ポルスキー氏は元理科教師で、2023年に軍へ入隊した。約15キロ離れた指揮所のモニター越しに兵士らを見守っていた。

彼らとの間には「キルゾーン」が広がっていた。地雷が散在し、動くものを全てを攻撃しようと待ち構える飛行ドローンが飛び交う危険地帯だ。

軍では「教師」のコールサインで呼ばれるポルスキー氏。灰色のピックアップトラックに飛び乗り、焼け焦げた畑や車両の残骸を横目に、ウクライナ北部の戦場を猛スピードで駆け抜けた。ヘルメットも防弾チョッキも身に着けていなかった。

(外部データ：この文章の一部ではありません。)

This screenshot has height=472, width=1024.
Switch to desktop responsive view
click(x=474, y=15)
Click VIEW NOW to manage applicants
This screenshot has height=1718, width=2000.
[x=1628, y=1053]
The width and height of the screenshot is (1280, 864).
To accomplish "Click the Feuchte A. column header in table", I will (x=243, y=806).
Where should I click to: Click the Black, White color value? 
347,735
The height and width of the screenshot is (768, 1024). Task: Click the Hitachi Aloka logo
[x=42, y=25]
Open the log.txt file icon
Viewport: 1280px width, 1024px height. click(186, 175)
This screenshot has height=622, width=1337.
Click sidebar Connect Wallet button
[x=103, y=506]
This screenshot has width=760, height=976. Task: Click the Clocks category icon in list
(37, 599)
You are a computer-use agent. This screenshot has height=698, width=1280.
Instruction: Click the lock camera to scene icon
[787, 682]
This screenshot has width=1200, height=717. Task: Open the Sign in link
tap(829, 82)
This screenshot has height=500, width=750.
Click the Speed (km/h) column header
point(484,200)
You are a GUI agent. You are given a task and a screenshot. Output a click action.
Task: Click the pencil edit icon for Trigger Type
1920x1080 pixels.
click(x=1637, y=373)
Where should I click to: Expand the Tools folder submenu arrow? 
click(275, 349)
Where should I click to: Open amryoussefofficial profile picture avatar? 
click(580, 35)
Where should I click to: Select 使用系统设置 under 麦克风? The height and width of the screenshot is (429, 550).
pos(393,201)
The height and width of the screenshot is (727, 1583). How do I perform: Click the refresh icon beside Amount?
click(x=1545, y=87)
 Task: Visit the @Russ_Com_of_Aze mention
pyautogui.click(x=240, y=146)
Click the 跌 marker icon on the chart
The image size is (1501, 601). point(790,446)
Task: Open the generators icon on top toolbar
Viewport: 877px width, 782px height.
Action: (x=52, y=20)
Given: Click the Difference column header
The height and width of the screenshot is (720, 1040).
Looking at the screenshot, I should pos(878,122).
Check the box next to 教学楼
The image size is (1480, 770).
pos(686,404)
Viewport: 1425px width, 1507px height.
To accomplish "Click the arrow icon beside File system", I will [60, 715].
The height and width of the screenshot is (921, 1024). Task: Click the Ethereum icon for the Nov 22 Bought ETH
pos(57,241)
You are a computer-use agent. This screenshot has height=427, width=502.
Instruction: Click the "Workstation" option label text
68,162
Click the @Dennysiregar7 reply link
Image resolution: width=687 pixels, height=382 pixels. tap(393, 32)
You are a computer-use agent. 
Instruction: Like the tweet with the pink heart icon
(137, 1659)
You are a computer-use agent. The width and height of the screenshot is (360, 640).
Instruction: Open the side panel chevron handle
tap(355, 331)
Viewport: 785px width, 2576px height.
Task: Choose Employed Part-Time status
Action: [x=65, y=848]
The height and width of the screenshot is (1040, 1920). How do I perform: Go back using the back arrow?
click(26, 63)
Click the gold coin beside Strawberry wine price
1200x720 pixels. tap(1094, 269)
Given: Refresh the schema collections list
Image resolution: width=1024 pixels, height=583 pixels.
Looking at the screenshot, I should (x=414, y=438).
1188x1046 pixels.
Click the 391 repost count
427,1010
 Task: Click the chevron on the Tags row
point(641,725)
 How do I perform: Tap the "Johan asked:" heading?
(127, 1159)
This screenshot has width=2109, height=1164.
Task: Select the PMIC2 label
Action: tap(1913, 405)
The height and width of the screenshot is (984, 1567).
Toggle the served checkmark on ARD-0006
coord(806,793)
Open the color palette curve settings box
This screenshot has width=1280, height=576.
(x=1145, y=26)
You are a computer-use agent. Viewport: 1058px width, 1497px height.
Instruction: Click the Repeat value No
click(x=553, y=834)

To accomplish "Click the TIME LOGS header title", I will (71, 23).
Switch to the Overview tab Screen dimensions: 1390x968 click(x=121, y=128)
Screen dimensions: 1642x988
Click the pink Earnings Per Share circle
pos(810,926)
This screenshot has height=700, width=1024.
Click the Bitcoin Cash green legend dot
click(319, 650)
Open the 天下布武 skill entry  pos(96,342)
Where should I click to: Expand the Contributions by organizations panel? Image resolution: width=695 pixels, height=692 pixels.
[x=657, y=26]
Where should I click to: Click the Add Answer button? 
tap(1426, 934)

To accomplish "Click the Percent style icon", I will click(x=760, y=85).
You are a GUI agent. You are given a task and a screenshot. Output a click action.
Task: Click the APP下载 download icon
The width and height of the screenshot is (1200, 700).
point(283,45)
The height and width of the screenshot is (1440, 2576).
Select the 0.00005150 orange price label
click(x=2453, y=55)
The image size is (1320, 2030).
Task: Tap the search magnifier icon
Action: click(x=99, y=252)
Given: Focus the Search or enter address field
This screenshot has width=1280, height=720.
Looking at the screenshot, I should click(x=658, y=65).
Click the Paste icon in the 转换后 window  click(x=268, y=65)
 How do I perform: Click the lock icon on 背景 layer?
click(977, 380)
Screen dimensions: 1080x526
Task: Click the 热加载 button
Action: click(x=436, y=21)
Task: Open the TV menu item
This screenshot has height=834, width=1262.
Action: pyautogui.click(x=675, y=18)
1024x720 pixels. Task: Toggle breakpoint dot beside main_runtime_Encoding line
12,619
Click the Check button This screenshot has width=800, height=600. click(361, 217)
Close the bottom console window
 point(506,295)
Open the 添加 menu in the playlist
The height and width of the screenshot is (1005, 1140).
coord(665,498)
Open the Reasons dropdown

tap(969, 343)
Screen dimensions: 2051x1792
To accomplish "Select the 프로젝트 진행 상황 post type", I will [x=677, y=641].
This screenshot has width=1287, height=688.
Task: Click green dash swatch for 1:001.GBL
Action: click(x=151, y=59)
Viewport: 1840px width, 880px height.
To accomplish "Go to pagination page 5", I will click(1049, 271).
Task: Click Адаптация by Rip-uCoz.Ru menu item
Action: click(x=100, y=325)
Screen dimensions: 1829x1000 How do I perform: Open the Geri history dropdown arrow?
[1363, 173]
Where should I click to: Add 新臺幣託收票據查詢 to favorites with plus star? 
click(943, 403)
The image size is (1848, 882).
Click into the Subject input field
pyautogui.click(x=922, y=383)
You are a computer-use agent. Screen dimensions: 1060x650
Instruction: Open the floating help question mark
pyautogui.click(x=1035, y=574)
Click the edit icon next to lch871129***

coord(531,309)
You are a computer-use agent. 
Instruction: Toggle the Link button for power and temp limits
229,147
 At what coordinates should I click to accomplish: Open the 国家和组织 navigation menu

「もし自分が同じ立場だったら、誰かに助けに来てほしいし、置き去りにはされたくないだろう」。中尉のポルスキー氏はロイターに対し、別の大隊に所属する2人の兵士を救出した15日の任務を振り返りながら語った。

この行動は国内で大きな注目を集め、同氏は数日後、最高位の軍事勲章「ウクライナ英雄」を授与された。ゼレンスキー大統領は24日、キーウで行われた独立記念日の式典で勲章を手渡し、「人々は気遣われる必要がある。ありがとう、ウラジスラフ」と声をかけた。

<戦場技術の限界>

ポルスキー氏は、負傷兵らのもとへ急行しながら、どうやって2人を荷台に乗せるかを考えていたと語った。

2人の兵士はウクライナ北東部のハリコフ州での戦闘任務中に負傷し、避難のため無人地上車両で搬送されていた。その車両が爆薬を搭載したロシア軍の小型高機動ヘリコプター型ドローンの攻撃を受けた。

ウクライナ軍は「キルゾーン」内での避難など危険な任務への人員の関与を抑えるため、遠隔操作の無人車両を活用し、兵力で優るロシア軍ロシア軍に対抗しようとしている。

しかし今回ロシアの攻撃が成功したことは、比較的低速で基本的な機能しか持たないこうした車両の限界を浮き彫りにした。ロシア軍のドローンは無人地上車両のスターリンク端末を破壊し、操縦者との通信を遮断して車両を動けなくした。

負傷兵の1人は道路脇の溝まで這って移動し、草むらに身を隠すことができた。だが、もう1人は右足が骨だけでつながった状態で、4輪車両の上に取り残されていた。

ウクライナ軍は攻撃用ドローンも広く活用しており、ロシア兵約3万人を毎月死傷させているとしている。ロシア側はこの数字について、誇張されていると一蹴している。

双方はしばしば、ドローンが相手兵士をキルゾーン内で追い詰める映像を公開している。

ロイターがポルスキー氏の所属する第475突撃連隊から独占入手した監視ドローン映像には、同氏のトラックが砂利道を猛スピードで走り、方向転換した後、損傷した無人車両に向かって急速にバックする様子が映っている。

ロイターは映像から救出場所を特定できたが、連隊は安全保障上の理由から場所を公表しないよう求めた。

Tシャツに短パン姿のポルスキー氏は負傷兵2人を荷台に乗せ、ロシア軍のドローンが新たな標的に向かうのをかわしながら基地へと急いだ。

同氏は兵士らの目に浮かんだ恐怖の色を覚えている。自分自身も怖かったという。だが「恐怖をコントロールする方法を知る必要がある」と語った。